First, for some reason when installing the MMC interface for TIM, the system seemed to lock up during the install. There was no indication that the MCC console had completed its install, but upon inspection of the system, it did get installed. I decided to re-install the entire system to see if the problem repeated. The second installation went without a hitch.
Second, near the completion of the installation of the TIM a pop-up box appeared saying that the IviGrp group had been installed and it asked me if I wanted to install a user for that group. At this point I could have chosen no, but I was not really sure. I looked for documentation to help explain the question, but the documentation had not yet been installed. So my guess was to choose yes and I was immediately taken to the Computer Management console. My next thought was what user to install and decided not to do anything. Later after successfully installing the TIM software (even without a new user) I was able to read and understand what it was the installation software was having me do. It turns out to run some of the command line utilities for the TIM software, your system user requires that it a member of the IviGrp group. So I was later able to assign my login to that group without a problem.
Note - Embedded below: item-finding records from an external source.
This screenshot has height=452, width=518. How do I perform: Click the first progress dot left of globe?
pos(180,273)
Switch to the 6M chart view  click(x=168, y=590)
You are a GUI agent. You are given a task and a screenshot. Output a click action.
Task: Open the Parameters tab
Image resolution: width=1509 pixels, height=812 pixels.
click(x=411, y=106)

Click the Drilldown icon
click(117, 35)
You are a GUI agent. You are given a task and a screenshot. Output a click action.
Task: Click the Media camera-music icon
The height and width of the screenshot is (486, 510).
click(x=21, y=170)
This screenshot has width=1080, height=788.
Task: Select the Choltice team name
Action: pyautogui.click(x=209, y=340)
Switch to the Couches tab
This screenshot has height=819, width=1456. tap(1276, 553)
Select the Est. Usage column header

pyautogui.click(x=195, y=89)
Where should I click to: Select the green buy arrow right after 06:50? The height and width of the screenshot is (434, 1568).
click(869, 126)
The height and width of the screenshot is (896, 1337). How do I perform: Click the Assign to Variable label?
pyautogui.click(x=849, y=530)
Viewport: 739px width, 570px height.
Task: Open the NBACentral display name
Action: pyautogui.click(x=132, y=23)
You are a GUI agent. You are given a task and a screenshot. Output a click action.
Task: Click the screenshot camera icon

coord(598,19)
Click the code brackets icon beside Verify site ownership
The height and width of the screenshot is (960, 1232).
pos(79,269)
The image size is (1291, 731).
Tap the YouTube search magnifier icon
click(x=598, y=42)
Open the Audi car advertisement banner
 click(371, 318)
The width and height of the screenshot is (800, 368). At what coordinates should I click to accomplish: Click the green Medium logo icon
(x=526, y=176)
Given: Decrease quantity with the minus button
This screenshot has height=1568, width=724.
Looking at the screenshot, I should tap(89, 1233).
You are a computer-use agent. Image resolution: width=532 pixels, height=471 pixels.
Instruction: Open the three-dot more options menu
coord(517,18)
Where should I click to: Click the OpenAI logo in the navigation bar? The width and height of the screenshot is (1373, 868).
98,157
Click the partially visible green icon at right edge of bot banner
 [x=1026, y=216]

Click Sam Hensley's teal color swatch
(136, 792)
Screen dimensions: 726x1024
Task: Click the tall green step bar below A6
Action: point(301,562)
Following the install of the TR1000 and the TIM, I installed Microsoft Speech Server. To test the system from end-to-end, I plugged Port 0 of the Brooktrout board into the telephone jack in the wall and dialed the number. The first time I called, the system took three rings before it answered, even though the board was set up to answer on the second ring. After it answered, it took about 10 seconds before MSS sent me the “Welcome to Microsoft Speech Server” message. The delays were likely due to the server caching all the necessary software, because on the second call, everything worked without delay.
So that’s it. When compared to developing a speech application and then configuring and optimizing the application, installing the Brooktrout TR1000 and TIM software was a breeze. In the next installment, I will talk a little about configuring MSS and how MSS knows what application to run when a caller calls the system.